Borse Ue in rosso, petrolio sopra i 100 dollari. Piazza Affari giù con banche e Stellantis

(Il Sole 24 Ore Radiocor) – I timori sulla tenuta della tregue in Iran, che secondo il presidente americano, Donald Trump, «ha solo l’1% di possibilità» di reggere, piegano le Borse europee, negative nel giorno in cui il mercato attende i dati sull’inflazione statunitense di aprile. Una lettura che fornirà alla Federal Reserve la misura della reazione dei prezzi al consumo di fronte all’interruzione delle catene di fornitura provocata dalla chiusura dello Stretto di Hormuz. In tema Fed, intanto, ieri Kevin Warsh ha superato un primo voto al Senato verso la conferma della nomina alla guida della banca centrale, in vista del termine del mandato del presidente uscente Jerome Powell venerdì. Attesa, infine, per il viaggio di Trump in Cina, che gli operatori sperano possa fornire una sponda per la soluzione della crisi in Medio Oriente.

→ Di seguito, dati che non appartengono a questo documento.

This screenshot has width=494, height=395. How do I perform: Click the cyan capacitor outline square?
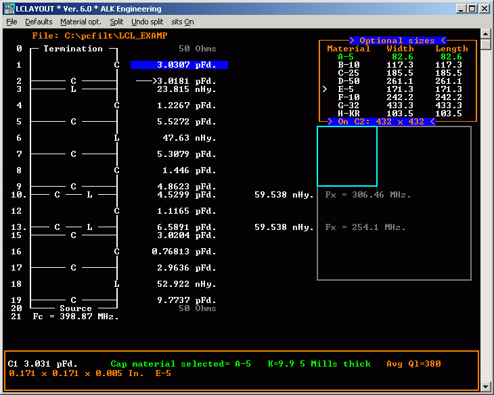pyautogui.click(x=347, y=156)
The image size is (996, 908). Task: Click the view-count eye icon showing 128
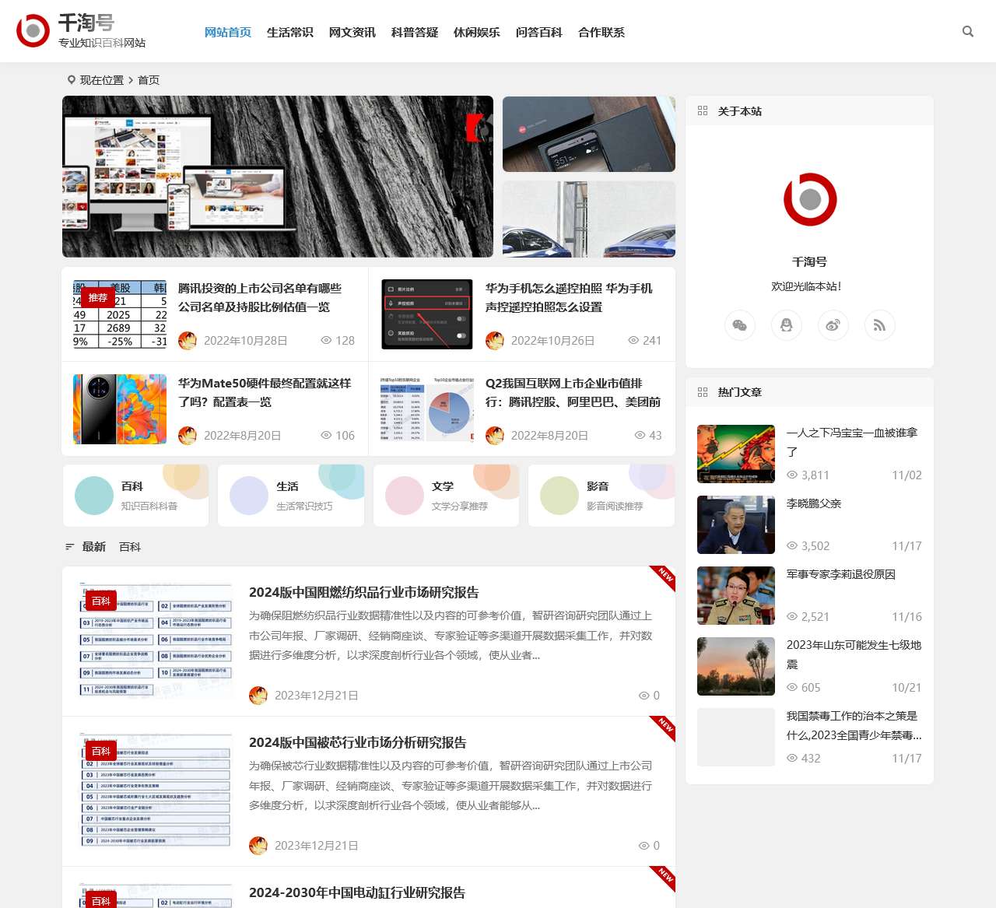[327, 340]
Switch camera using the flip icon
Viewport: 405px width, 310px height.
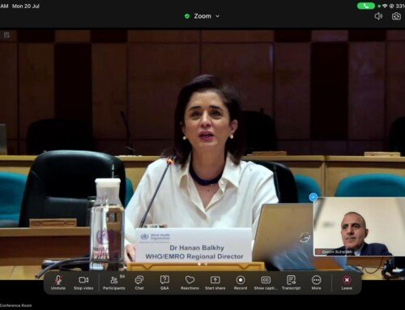point(396,16)
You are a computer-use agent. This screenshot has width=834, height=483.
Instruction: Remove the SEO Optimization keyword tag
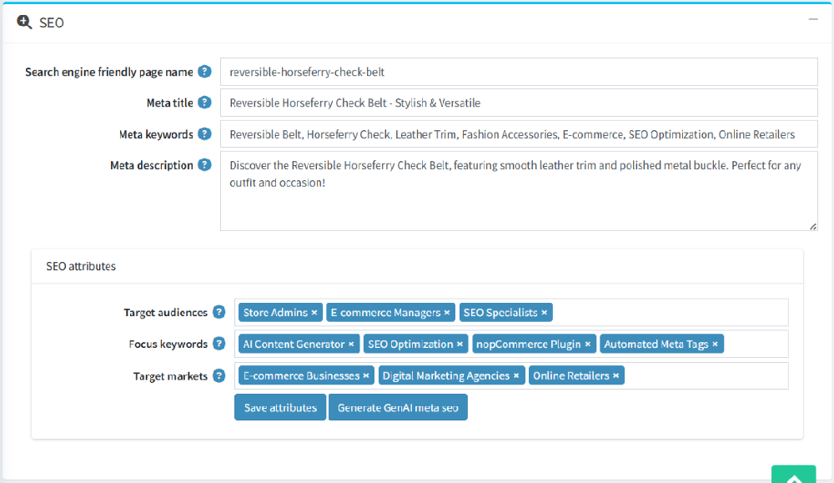(x=460, y=344)
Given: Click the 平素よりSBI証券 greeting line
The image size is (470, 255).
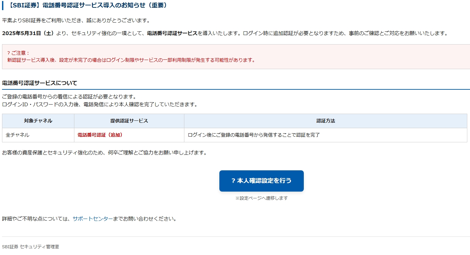Looking at the screenshot, I should coord(76,20).
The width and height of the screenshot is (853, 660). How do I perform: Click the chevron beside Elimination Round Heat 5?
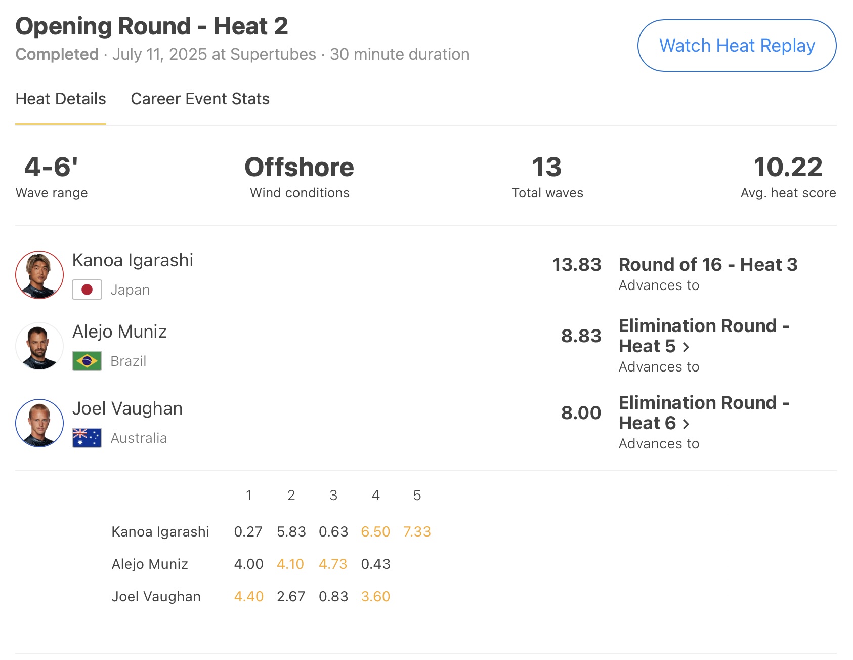[686, 347]
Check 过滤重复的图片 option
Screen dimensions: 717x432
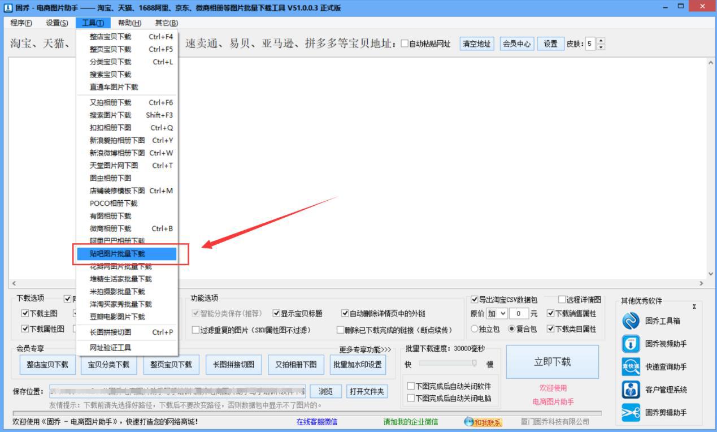[195, 329]
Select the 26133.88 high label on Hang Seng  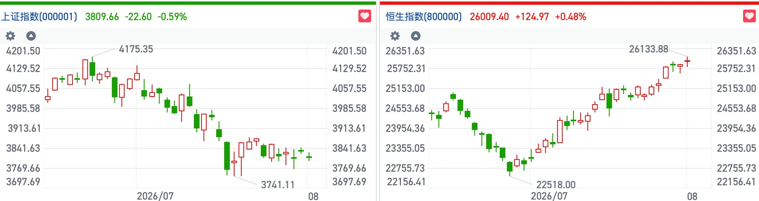point(649,49)
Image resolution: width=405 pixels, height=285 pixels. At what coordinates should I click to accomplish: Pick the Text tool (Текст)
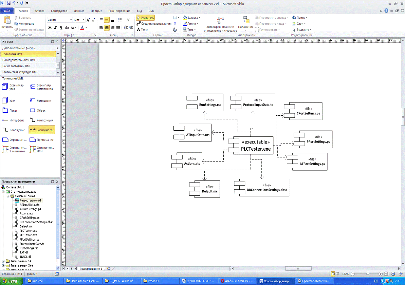tap(142, 30)
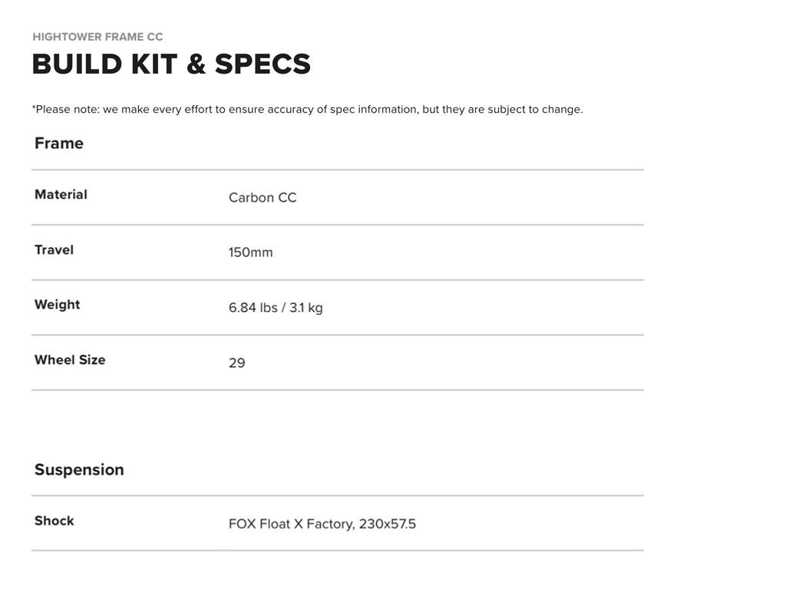Click the Carbon CC value
The width and height of the screenshot is (786, 589).
[263, 198]
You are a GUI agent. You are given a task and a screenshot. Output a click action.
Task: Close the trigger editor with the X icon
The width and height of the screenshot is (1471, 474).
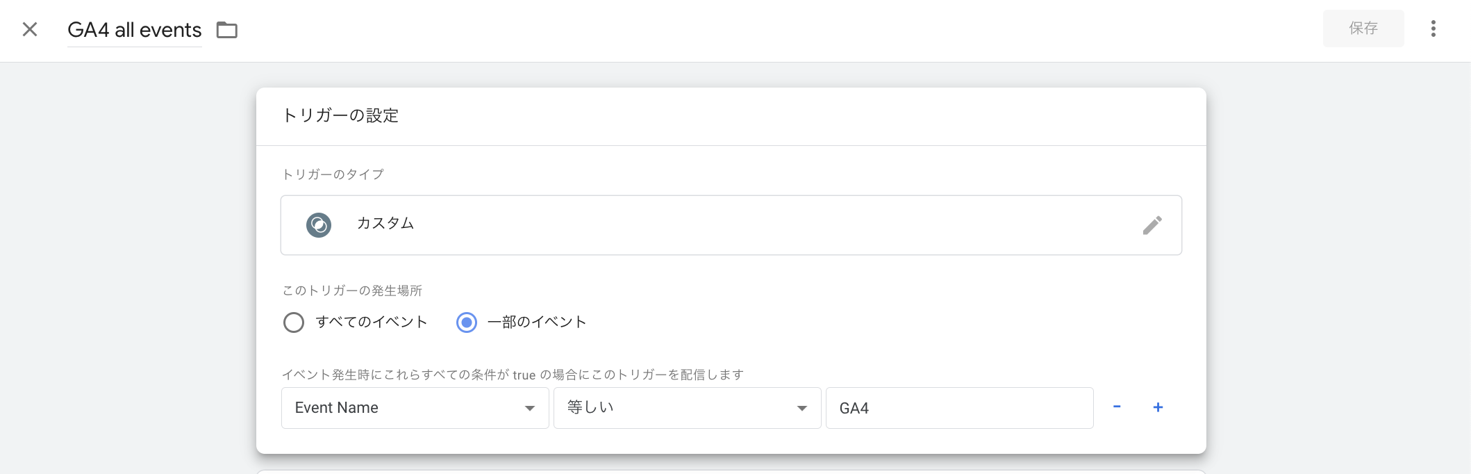30,30
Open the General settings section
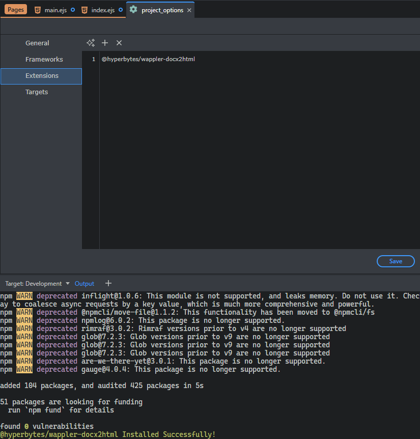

Il FTSE MIB di Piazza Affari perde così quota insieme a tutti gli altri principali indici continentali. Tra le blue chip milanesi sono in rosso i titoli delle banche, a partire da Banca Monte Paschi Siena nel giorno della pubblicazione della trimestrale. Male anche Stellantis , mentre tiene invece il settore oil, grazie al nuovo rincaro del petrolio: sono sopra la parità Tenaris , Eni e Saipem.

Spread a 77 punti, sale rendimento BTp

Sull’obbligazionario è in rialzo lo spread tra BTp e Bund. Il differenziale di rendimento tra il BTp decennale benchmark e il Bund tedesco di pari durata si attesta infatti a 77 punti dai 74 punti base della vigilia. In rialzo anche il rendimento del BTp decennale benchmark che apre la seduta al 3,86% dal 3,78% del riferimento precedente.

Il dollaro si rafforza, sale il petrolio

Sul mercato valutario, l’euro scambia a 1,1756 dollari (da 1,1783 di ieri in chiusura). La moneta unica vale anche 184,9 yen (da 185), mentre il rapporto dollaro/yen è a 157,3 (da 157).

Sul fronte dell’energia, i rischi di ripresa della guerra in Iran tornano come detto a spingere al rialzo il prezzo del petrolio: il Brent per luglio sale del 2,17% a 106,47 dollari al barile, mentre il Wti per giugno guadagna il 2,64% a 100,66 dollari.